In [10]:
import pandas as pd
from gensim.models import Word2Vec
from sklearn.preprocessing import LabelEncoder
from sklearn.cluster import KMeans
from sklearn.decomposition import PCA
import plotly.express as px
from sklearn.metrics import silhouette_score

In [11]:
# 1. Carica il DataFrame
user = pd.read_csv(
    '../../datasets/ml-100k/u.user',
    sep='|',
    names=['user_id', 'age', 'gender', 'occupation', 'zip_code']
)

In [12]:
# 2. Prepara “sentences” per Word2Vec includendo anche zip_code
sentences = user[['gender', 'occupation', 'zip_code']].astype(str).values.tolist()

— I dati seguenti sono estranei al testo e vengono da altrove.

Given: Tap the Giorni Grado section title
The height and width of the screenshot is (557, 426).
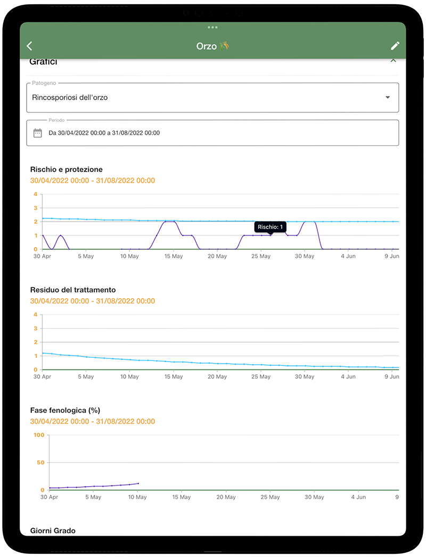Looking at the screenshot, I should click(x=53, y=530).
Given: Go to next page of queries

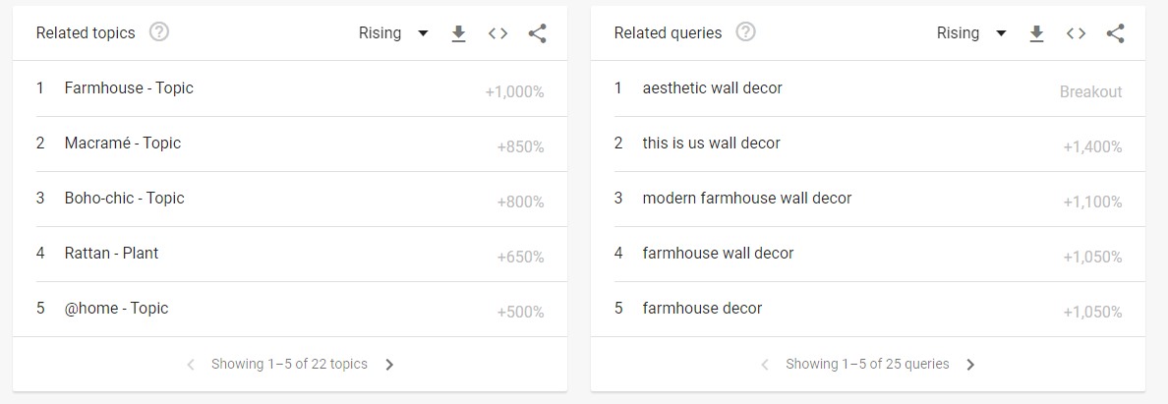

# 3. Allena il modello Word2Vec
w2v = Word2Vec(
    sentences,
    vector_size=8,    # dimensione del vettore di embedding
    window=2,
    min_count=1,
    epochs=100,
    seed=42
)

In [13]:
# 4. Definisci funzione per calcolare embedding medio per riga
def embed_row(row):
    vecs = [w2v.wv[row['gender']], 
            w2v.wv[row['occupation']], 
            w2v.wv[row['zip_code']]]
    # media vettoriale
    return sum(vecs) / len(vecs)


In [14]:
# 5. Applica embedding a tutto il DataFrame
embeddings = user.apply(embed_row, axis=1)
df_emb = pd.DataFrame(
    embeddings.tolist(),
    columns=[f'emb_{i}' for i in range(w2v.vector_size)]
)
# Aggiungiamo eventualmente altre feature numeriche (es. age)
df_emb['age'] = user['age']

In [15]:
sil_scores = {}
range_n_clusters = range(2, 30)
for k in range_n_clusters:
    km = KMeans(n_clusters=k, random_state=42)
    labels = km.fit_predict(df_emb)
    sil = silhouette_score(df_emb, labels)
    sil_scores[k] = sil
    print(f"k = {k} → silhouette score = {sil:.4f}")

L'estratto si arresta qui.